J’ai appris avec une grande émotion la disparition de Jean-Pierre Elkabbach, figure incontournable du journalisme et témoin privilégié de la vie politique française pendant plus d’un demi-siècle.
Jean-Pierre Elkabbach est né à Oran en 1937, où il passa une enfance marquée par la mort de son père lors de Yom Kippour en 1949. Après avoir obtenu son baccalauréat au lycée Lamoricière, il part faire ses études à Paris, à l’Institut français de presse, à l’université de Paris et à l’Institut d’études politiques.
De retour en Algérie alors en guerre, c’est sur le terrain à Oran, Alger et Constantine qu’il fait ses premiers pas dans le journalisme. C’est le début d’une immense carrière qu’il poursuivra avec exigence et panache pendant près de 60 ans au cours desquels il sera à la fois l’une des plus grandes figures du paysage audiovisuel français dont il aura vu toutes les transformations, et un journaliste à la passion contagieuse, ayant de surcroît interviewé avec la pugnacité dont il avait le secret les principales personnalités politiques de la Ve République.
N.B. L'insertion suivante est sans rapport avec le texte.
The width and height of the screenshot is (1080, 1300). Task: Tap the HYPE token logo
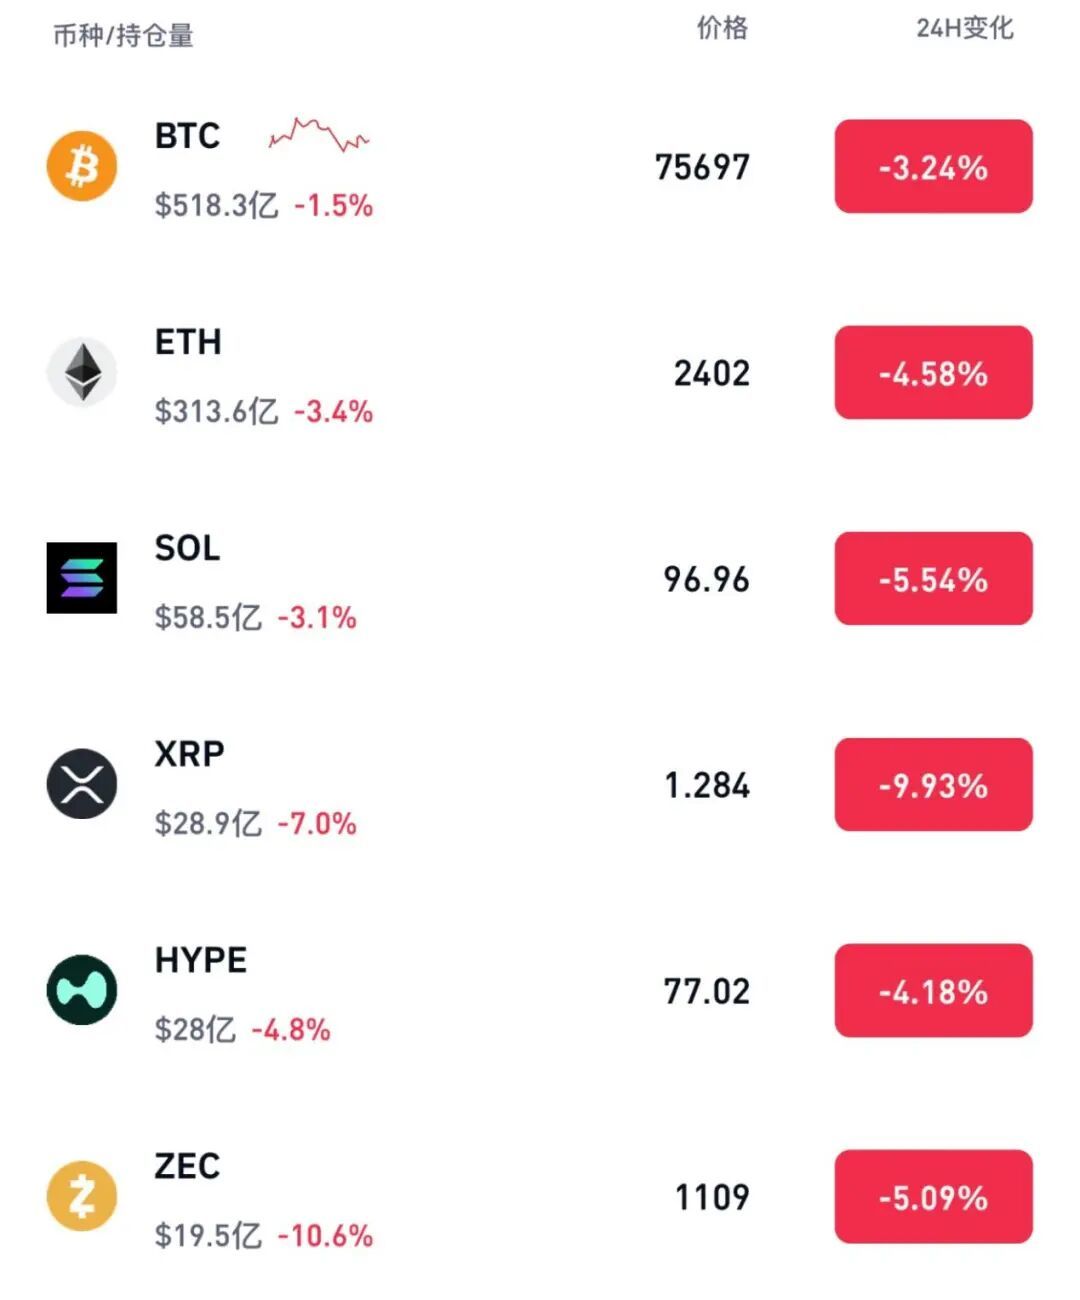click(82, 990)
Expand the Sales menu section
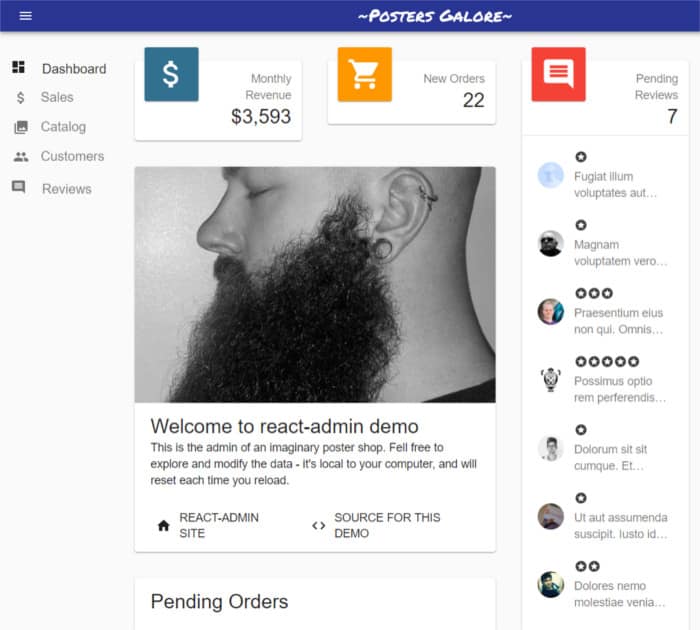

Après des débuts en France à l’ORTF, il présente à partir de 1970 successivement les journaux télévisés de la « première chaîne » et la « deuxième chaîne », avant de s’imposer progressivement à la tête des rédactions. Animateur puis rédacteur en chef de France Inter, il devient rédacteur en chef à la direction de l’information de Radio France et directeur de l’information d’Antenne 2 en 1977. A compter de cette date, il anime notamment Cartes sur table avec Alain Duhamel, émission qui a laissé le souvenir d’une séquence devenue célèbre avec Georges Marchais dont Thierry Le Luron tira la formule « Taisez-vous Elkabbach ! ». Quelques années plus tard, l’intéressé en fera le titre d’un livre écrit à quatre mains avec son épouse Nicole Avril. En 1981, il rejoint Europe 1 où il présente l’émission Découvertes jusqu’en 1987 et le 8h-9h de 1987 à 1988.
Au cours des années 1990, il anime plusieurs émissions sur La Cinq puis France 3, Pile et Face, Dimanche 20h10, Elkabbach et Repères. Il retrouve en 1996 Europe 1 pour L’invité du matin jusqu’en 2017, année au cours de laquelle il rejoint Cnews.
Passionné de théâtre, Jean-Pierre Elkabbach avait l’art de faire de chaque interview un moment suspendu. On retiendra de nombreuses séquences marquantes dans l’histoire de l’audiovisuel français dont un intense face à face François Mitterrand : Conversations avec un président, diffusé en cinq parties après la disparition du président de la République, où ce dernier était longuement questionné sur sa jeunesse sous l’occupation et le régime de Vichy.
Par-delà la politique française, Jean-Pierre Elkabbach a interviewé les plus grands chefs d’Etat étrangers : Yasser Arafat, Mikhaïl Gorbatchev, Nelson Mandela, Fidel Castro, Bill Clinton ou encore Vladimir Poutine.
Homme de médias, Jean-Pierre Elkabbach eut aussi une carrière prolifique en dehors des studios : comme conseiller au sein de chaînes et groupes de presse, puis comme dirigeant de chaînes lui-même.
Il fut ainsi directeur général adjoint d’Europe 1 en 1988, président de France Télévisions de 1993 à 1996, directeur général puis président d’Europe 1 de 2005 à 2008, et président de Public Sénat de 1999 à 2009, où il anima l’émission littéraire Bibliothèque Médicis.
Jean-Pierre Elkabbach était à la fois un esprit brillant, un regard imperturbable et malicieux, et une voix reconnaissable entre mille. Le journalisme perd une grande figure, autant que les Français perdent un précieux compagnon.
J’adresse à son épouse, à sa fille, à sa famille et à tous ses proches, mes sincères condoléances.